On Tue, May 25, 2021 at 10:27 PM Dusk <[email protected]> wrote:
> On May 25, 2021, at 09:23, Kamil Tekiela <[email protected]> wrote:
> > I'd like to start a discussion on the following RFC
> > https://wiki.php.net/rfc/autovivification_false
> > Particularly, I am looking for opinions on whether this behaviour should
> be
> > left alone, should be disabled on false, or should be disabled on null
> and
> > false, and left only for undefined variables.
>
> It seems to me there are two different sorts of autovivification which can
> happen. (They may actually be the same thing under the hood, but they feel
> different to me.)
>
> One is autovivification within an array, e.g.
>
> $x = ["b" => null, "c" => false];
> $x["a"][] = 1; // from unset
> $x["b"][] = 2; // from null
> $x["c"][] = 3; // from false
>
> The other is autovivification on values outside arrays, e.g.
>
> $b = null; $c = false; $d = new stdClass();
> $a[] = 1; // from unset
> $b[] = 2; // from null
> $c[] = 3; // from false
> $obj->a[] = 4; // from unset on an object property, same idea
>
> (The same behavior occurs in each case if an explicit key is used instead
> of [].)
>
> From my perspective, the latter is much more concerning than the former.
> Adding dimensions to an existing array feels like less of a
> type-correctness violation than calling an entire array into existence
> where a non-array value (or no value at all) existed before.
>
I agree to that last point.

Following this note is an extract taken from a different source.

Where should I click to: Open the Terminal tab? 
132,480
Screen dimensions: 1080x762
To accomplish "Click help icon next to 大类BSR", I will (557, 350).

I think the cases so far where I have relied on
autovivification were all like:
```
function f(iterable $xs) {
$map = []; // initialization
foreach ($xs as $x) {
// $map[foo($x)] ??= []; not needed
// $map[foo($x)][bar($x)] ??= []; not needed
$map[foo($x)][bar($x)][] = qux($x); // autovivification
}
// Then e.g.:
foreach ($map as $foo => $submap) {
foreach ($submap as $bar => $quxes) {
/* ... */
}
}
}
```
All other cases I can remember were arguably bugs (missing initialization).
That said, deprecating it on false would already be a +1.